--- MATERIALS PROVIDED ---

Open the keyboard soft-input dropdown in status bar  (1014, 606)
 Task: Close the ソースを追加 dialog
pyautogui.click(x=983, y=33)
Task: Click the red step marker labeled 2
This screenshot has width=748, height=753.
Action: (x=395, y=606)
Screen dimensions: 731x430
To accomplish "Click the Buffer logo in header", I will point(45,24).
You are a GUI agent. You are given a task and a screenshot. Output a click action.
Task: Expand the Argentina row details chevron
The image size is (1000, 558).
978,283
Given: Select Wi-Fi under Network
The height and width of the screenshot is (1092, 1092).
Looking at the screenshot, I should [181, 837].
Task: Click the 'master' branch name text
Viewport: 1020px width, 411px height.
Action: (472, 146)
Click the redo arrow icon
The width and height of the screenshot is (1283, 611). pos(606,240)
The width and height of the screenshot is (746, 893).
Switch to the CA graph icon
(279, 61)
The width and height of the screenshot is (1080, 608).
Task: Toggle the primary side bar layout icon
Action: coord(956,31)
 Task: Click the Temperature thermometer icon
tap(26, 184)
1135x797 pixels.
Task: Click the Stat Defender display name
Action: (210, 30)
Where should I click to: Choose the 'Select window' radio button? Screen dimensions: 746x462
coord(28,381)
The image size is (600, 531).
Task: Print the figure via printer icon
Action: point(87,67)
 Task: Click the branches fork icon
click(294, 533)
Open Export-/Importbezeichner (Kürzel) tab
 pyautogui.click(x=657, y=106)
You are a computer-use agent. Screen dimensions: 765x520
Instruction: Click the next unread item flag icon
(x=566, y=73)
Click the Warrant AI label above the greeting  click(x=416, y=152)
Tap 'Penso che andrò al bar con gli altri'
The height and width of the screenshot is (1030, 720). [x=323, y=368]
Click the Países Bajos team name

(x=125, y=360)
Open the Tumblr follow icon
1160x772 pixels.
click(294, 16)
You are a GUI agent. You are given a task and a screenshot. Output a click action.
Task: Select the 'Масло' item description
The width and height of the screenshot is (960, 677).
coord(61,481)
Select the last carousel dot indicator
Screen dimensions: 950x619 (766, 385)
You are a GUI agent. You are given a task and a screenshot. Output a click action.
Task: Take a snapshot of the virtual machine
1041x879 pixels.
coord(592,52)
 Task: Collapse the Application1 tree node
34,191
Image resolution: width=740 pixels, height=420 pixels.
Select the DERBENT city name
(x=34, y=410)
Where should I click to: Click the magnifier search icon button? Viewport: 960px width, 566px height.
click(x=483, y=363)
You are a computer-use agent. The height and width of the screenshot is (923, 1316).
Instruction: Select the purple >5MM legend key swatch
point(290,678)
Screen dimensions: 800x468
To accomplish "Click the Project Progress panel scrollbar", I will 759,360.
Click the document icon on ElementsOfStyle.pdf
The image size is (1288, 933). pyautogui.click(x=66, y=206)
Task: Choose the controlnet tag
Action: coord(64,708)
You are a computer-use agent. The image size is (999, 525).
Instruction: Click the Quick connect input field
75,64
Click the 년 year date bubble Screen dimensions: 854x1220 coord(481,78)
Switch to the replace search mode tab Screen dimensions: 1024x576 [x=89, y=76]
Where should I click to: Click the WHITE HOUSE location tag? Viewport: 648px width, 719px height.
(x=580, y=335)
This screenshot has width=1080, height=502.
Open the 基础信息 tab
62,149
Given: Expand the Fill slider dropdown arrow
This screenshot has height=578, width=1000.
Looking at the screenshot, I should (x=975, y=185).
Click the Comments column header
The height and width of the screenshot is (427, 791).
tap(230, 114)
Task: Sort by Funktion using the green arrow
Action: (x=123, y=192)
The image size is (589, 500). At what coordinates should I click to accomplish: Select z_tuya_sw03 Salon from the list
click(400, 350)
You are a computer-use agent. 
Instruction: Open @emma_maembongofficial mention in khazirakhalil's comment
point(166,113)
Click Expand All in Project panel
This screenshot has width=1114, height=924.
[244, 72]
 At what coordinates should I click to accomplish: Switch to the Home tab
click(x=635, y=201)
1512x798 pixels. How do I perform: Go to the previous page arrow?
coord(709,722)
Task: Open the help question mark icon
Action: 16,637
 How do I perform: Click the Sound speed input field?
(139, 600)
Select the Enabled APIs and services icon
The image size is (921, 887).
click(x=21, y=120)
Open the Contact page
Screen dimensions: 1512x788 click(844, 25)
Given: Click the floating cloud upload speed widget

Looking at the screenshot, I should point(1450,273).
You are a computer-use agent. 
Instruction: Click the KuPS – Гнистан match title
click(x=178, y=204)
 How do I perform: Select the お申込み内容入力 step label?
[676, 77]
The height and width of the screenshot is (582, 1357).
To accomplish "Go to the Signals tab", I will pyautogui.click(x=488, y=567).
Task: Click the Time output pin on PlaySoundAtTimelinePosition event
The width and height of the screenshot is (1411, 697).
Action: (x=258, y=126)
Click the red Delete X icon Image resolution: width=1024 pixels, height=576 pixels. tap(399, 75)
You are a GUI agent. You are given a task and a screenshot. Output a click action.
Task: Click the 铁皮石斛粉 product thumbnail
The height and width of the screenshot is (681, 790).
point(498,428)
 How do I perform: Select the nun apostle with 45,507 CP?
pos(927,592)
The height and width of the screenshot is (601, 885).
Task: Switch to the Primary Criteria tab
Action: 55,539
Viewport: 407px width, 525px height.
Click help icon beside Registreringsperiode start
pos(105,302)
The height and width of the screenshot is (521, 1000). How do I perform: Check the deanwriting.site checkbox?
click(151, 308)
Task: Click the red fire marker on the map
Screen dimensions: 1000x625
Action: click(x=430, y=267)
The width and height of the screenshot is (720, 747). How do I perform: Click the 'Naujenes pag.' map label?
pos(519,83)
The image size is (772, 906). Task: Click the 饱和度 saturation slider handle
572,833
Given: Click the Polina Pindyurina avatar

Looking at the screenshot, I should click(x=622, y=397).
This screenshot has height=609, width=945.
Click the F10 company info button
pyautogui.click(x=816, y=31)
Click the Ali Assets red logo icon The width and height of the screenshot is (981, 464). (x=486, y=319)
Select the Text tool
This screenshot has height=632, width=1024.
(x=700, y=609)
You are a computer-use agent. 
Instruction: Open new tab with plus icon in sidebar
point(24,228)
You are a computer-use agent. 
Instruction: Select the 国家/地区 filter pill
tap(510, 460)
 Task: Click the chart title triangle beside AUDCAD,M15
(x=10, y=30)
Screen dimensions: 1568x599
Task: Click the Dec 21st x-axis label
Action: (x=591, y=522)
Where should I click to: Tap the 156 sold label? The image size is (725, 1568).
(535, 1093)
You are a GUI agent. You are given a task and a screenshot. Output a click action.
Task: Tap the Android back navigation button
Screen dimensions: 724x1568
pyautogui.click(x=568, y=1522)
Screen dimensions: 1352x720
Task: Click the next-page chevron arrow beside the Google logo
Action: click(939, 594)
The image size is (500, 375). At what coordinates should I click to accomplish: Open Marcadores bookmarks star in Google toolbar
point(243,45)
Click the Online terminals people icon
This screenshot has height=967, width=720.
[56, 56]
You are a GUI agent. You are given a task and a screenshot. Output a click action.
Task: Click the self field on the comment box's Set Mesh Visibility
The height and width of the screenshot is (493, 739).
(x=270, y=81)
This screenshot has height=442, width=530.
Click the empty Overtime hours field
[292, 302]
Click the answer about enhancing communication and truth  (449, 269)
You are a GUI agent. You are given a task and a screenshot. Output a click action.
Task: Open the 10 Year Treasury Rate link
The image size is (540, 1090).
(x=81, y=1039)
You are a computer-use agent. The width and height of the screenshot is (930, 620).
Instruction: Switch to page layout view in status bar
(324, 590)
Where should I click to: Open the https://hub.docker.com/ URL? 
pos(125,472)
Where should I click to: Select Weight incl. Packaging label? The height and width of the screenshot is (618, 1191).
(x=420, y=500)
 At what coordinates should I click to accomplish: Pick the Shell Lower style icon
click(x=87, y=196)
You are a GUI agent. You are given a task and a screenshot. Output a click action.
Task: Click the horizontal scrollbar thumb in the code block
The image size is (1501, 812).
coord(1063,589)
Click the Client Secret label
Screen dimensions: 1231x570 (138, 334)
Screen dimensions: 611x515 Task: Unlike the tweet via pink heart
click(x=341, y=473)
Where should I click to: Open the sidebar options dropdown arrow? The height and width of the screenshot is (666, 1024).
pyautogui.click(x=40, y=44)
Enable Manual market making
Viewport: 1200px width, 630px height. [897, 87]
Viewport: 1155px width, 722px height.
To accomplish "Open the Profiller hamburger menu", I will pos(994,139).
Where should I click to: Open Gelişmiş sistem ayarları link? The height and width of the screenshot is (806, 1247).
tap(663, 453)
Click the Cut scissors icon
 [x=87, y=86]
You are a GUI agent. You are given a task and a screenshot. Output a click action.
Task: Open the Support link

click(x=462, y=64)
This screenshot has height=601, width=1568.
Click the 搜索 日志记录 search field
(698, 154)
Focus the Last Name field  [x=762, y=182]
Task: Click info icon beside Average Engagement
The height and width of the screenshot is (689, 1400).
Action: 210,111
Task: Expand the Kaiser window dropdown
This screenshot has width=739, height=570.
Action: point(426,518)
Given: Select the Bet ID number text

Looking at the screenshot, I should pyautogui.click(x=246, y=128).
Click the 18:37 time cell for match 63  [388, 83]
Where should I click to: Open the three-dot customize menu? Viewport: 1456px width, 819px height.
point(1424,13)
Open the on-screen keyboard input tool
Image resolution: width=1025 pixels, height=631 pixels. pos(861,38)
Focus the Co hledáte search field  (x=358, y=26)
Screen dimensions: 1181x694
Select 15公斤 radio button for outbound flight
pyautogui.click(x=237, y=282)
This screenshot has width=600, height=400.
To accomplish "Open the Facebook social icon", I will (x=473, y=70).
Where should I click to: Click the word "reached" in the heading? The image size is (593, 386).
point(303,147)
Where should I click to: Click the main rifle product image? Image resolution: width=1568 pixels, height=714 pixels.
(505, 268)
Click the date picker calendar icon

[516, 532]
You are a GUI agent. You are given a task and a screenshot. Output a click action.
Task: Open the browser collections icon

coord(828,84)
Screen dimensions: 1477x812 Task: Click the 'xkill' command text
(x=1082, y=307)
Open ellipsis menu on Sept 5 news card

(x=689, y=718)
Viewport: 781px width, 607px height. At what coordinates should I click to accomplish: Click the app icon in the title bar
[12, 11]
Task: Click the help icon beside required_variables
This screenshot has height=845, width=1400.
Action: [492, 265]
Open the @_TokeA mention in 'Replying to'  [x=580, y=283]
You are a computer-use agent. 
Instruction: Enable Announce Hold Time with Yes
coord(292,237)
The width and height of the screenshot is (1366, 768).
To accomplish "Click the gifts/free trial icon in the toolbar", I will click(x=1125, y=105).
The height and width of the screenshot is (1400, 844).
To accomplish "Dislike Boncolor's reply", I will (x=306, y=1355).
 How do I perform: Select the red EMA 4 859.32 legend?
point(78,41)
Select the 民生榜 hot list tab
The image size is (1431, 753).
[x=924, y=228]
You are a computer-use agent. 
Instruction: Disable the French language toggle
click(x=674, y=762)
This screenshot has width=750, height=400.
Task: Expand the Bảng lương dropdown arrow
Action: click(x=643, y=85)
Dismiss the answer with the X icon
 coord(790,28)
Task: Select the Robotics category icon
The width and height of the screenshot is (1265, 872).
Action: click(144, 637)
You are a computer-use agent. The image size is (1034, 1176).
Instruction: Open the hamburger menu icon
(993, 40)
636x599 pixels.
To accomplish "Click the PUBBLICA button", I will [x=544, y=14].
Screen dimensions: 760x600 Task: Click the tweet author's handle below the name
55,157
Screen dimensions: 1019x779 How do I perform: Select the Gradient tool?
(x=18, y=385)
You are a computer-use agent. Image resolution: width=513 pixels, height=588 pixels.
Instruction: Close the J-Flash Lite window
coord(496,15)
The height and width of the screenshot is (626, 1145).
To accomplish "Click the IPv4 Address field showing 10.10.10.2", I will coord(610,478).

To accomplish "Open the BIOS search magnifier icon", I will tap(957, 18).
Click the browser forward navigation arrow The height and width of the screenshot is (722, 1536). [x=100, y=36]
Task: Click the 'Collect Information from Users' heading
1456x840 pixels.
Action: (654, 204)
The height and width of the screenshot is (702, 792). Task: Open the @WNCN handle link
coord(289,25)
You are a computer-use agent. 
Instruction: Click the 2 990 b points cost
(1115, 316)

---

### TASK PROMPT
Which of the lines above include the string "scrollbar"? Pick them out and copy them.

### RESULT OF THIS EXERCISE
To accomplish "Click the Project Progress panel scrollbar", I will 759,360.
Task: Click the horizontal scrollbar thumb in the code block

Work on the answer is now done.